Le Saupoudrage sur la vitre imprimée.

4/ Cette Boîte à poussière est hermétiquement fermée ; elle renferme à la partie inférieur un réservoir, dans lequel se trouve une certaine quantité de couleur (NDL : émail vitrifiable) en poudre impalpable (NDL : Texture du Talc mélange sec de gomme arabique et d’émail grisaille) et parfaitement sèche. Au Moyen d’un soufflet on fait arriver de l’air dans cette caisse, de l’air qui détermine un nuage, lequel se répand uniformément dans la boîte, et vient se déposer régulièrement sur la feuille de la vitre imprimée en mousseline que l’on a glissée lentement dans l’emplacement prévu au fond de la boîte.  La poussière n’adhère pas au verre, elle se dépose tout aussi bien sur le verre que sur le décor précédent. En enlevant le châssis avec précaution, on voit ensuite apparaître les dessins de la dentelle, le tulle uni ou broché.

 

NDL : Il faut imaginer une grande boîte rectangulaire d’une dimension minimum intérieure de 1,5 x 0.90 mètres, (estimation faite à partir des dimensions courantes des plus grands verres à vitres soufflés de l’époque). La hauteur de ce dispositif est indéterminée pour le moment… A l’intérieur on y dispose la vitre imprimée mousseline préalablement décorée au pochoir par brossage (Voir Partie 2) et par-dessus un châssis avec un tulle tendu décoré ou non de motifs brochés (En fait une sorte de tamis).
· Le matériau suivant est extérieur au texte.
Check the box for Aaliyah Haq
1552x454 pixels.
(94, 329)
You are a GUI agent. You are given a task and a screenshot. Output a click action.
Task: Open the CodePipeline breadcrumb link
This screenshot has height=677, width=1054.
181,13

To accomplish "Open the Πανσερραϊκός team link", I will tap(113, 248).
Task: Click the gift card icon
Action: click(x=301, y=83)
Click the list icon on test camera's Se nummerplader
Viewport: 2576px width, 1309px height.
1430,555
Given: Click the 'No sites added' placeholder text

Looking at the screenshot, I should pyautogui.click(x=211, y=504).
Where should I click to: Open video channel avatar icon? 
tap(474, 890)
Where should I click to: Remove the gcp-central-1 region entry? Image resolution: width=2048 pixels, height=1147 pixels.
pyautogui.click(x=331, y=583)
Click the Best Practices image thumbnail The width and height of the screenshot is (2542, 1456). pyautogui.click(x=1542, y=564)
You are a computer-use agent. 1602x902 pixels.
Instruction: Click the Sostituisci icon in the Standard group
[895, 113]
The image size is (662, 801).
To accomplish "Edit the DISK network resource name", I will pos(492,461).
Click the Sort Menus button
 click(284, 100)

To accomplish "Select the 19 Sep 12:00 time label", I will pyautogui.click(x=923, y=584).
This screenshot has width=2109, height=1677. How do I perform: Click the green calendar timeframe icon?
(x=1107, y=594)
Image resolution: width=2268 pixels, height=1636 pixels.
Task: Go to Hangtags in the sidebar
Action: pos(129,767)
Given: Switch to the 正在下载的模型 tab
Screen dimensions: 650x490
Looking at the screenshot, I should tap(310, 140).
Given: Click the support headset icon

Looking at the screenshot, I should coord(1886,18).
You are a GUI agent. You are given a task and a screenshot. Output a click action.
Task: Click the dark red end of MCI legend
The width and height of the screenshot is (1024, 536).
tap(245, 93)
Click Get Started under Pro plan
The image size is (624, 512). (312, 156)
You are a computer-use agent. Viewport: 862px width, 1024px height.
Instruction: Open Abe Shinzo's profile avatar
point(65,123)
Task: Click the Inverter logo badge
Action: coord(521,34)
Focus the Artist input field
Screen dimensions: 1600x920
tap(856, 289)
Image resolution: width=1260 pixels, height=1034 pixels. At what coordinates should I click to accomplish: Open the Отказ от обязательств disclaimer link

L’étape suivante consiste à injecter de l’air dans la caisse fermée avec l’aide d’un soufflet pour soulever un nuage de poussières d’émail en poudre, qui se dépose ensuite dans les mailles très fines du tulle tendu.

La Machine a poussière de Mr Aubriot

Machine de fabrication de verre Mousseline

Plan d’origine et description.

  • Vue 1 : Coupe verticale face avant
  • Vue 2 : Coupe verticale face arrière
  • Vue 3 : Vue de dessus
  • A : Soufflet Manuel.
  • B : Conduit d’air (Tuyaux)
  • C : Réservoir de l’émail en Poudre
  • D : Trémie (Sorte de grand entonnoir)
  • E : Deuxième trémie à l’intérieur de la précédente (C)
  • F : Partie vide entre les parois des 2 trémies
  • G : Conduits d’échappements du trop-plein d’air.
  • H : Collecteur des poussières entraînées par les conduits (G)
  • I : Boîte de récupération des poussières conduite par l’échappement (G)
  • J : Plancher de la boîte.
  • K : Chambre à poussières
  • L : Rainures guidant la table mobile sur laquelle est déposé le vitrage et le châssis a tulle tendu.
  • M : Trappe de chargement de l’émail.
  • N : Porte de chargement de la table mobile.